Why does the government prefer timid tinkering to radical reform? I don’t think the government is deluded, but I do think it may be desperate enough to prioritise revenue-raising over long-term financial stability. Breaking up banks would antagonise the sector, curb its profitability and thus weigh on Treasury tax receipts in a way that a near-restoration of the status quo ante would not (The real engine behind the Lloyds and RBS disposals was Brussels rather than London). This would not be dissonant with the way in which banks are being encouraged to borrow at next-to-zero percent interest, while under no real obligation to lend that money to businesses instead of pouring it into the equity, debt and derivatives markets. The banks can probably sense that cash-strapped governments such as ours may not, in the end, force the regulation issue. Banks are already siphoning off for bonuses cash that could be have been used for recapitalisation – the Centre for Economic and Business Research expects the City bonuses to hit £6bn this year- and those that are raising equity are mostly doing so to raise the minimum required to pay back state aid (e.g. Lloyds, ING) not in anticipation of the new, more stringent capital buffers heralded by the G20 at Pittsburgh.

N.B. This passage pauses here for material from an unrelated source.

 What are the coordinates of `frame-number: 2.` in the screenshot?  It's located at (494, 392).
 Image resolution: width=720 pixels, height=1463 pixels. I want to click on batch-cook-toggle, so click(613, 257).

Even if the government embraced the principle of root-and-branch institutional reform of the banking sector, it would not carry it out unilaterally in case this put the City at a competitive disadvantage. That countries with major financial centres fear being undercut is understandable, but it is also the reason why international banking regulation is such a lowest common denominator affair.

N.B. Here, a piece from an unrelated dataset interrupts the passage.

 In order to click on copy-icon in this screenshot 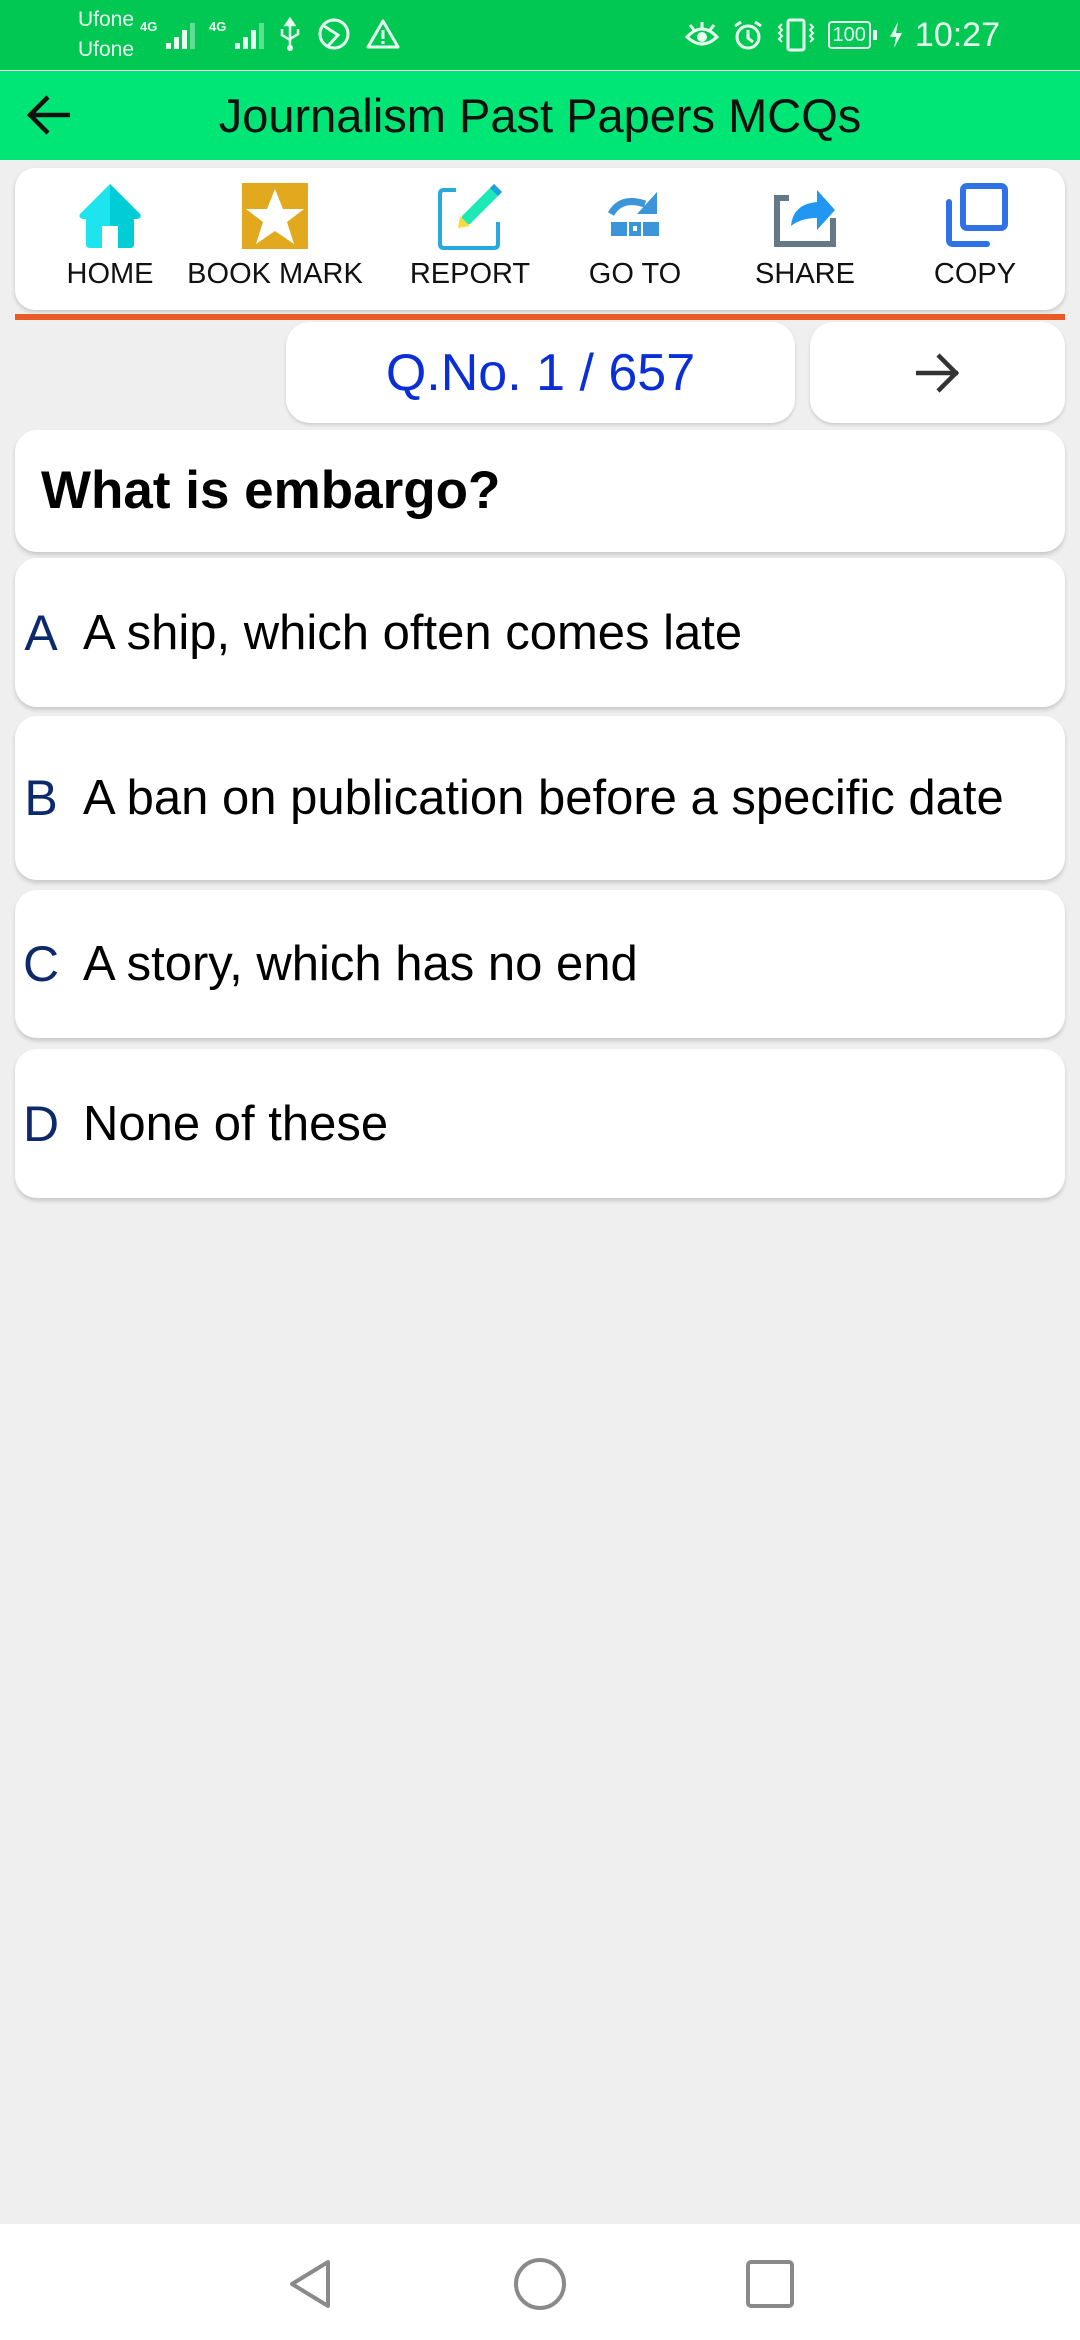, I will do `click(977, 215)`.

Since the collapse of Lehman Brothers, we’ve had a year of self-consciously ‘historic’ summits – ‘Bretton Woods II’, G20 London, G20 Pittsburgh – held in windowless, bomb-proof halls, where world leaders have jostled to declare the end of this and a new era of that. There is still more summitry in store and from this shall spool forth reams of requirements and ratios, protocols and accords. All of these will be declared ‘unprecedented’ and all of these will fail to confront the bleak reality that we emerge from this crisis much as we entered it: held at the throat by a financial sector that is out of control.

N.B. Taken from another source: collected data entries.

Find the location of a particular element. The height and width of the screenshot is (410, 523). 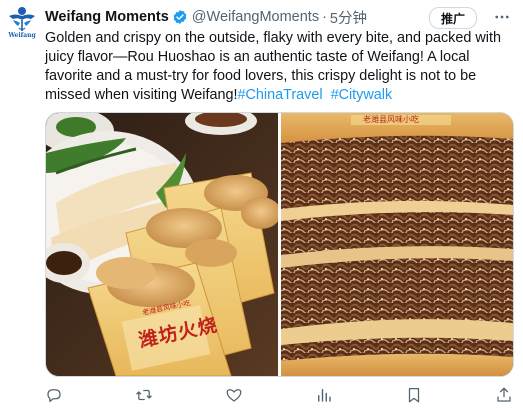

action-bar is located at coordinates (279, 395).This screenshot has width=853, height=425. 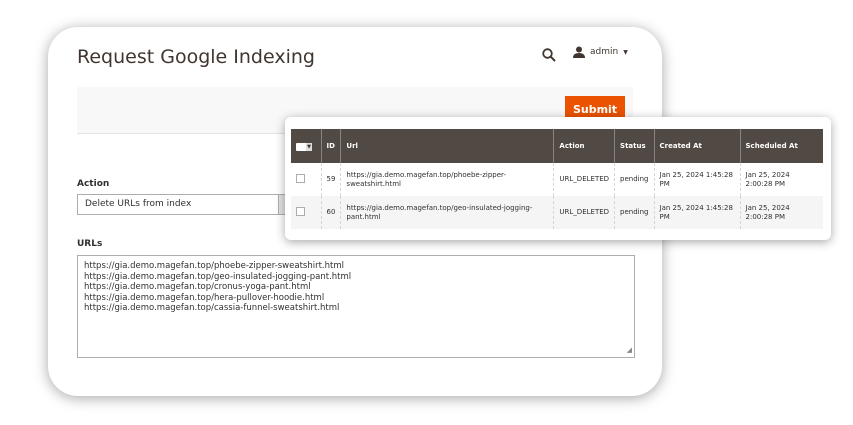 What do you see at coordinates (94, 184) in the screenshot?
I see `action-label: Action` at bounding box center [94, 184].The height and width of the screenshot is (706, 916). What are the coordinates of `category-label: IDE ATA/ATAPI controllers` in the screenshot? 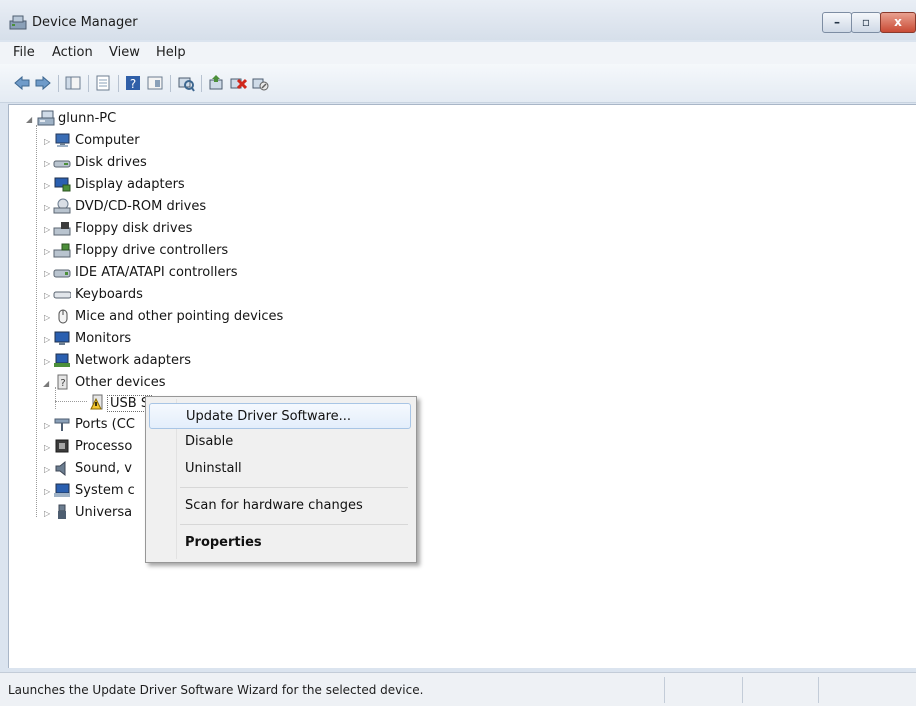 It's located at (156, 272). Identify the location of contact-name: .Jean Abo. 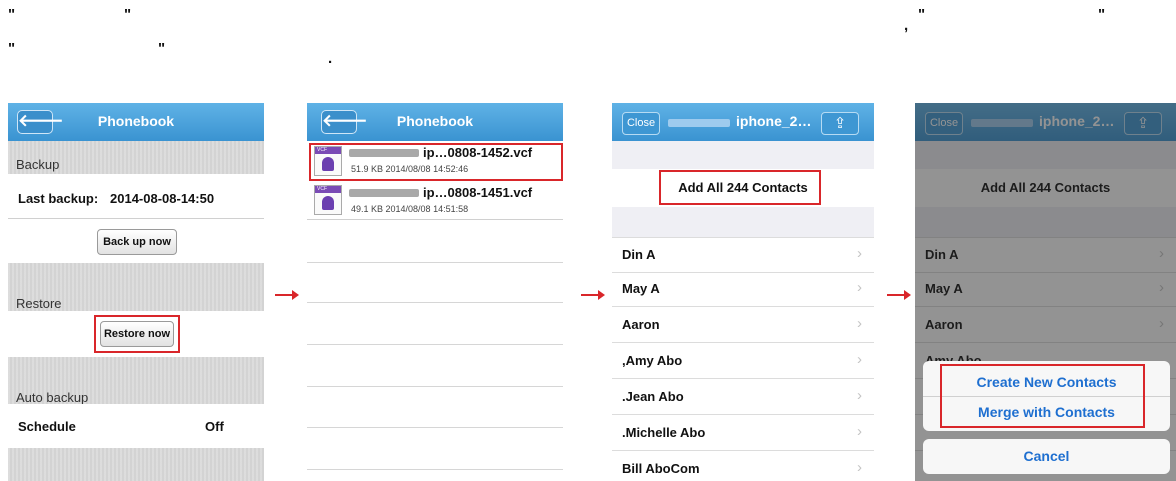
(653, 396).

….. probably because, Lucie, social democrats don’t quite grasp/master modern financial capitalism! Brown/Balls, despite their recently forced conversion to Keynesianism, still probably suffer from their erstwhile awe for the capitalist tiger-ride. Lucie, I don’t know your background, but after spending 37 out of my 42-year professional life with the bankers, this is the first time I feel reassured that a thought-leader of the Left has finally sized up modern banking in an objective and balanced manner. I hope Brown/Balls/Darling take and IMPLEMENT your advice earnestly.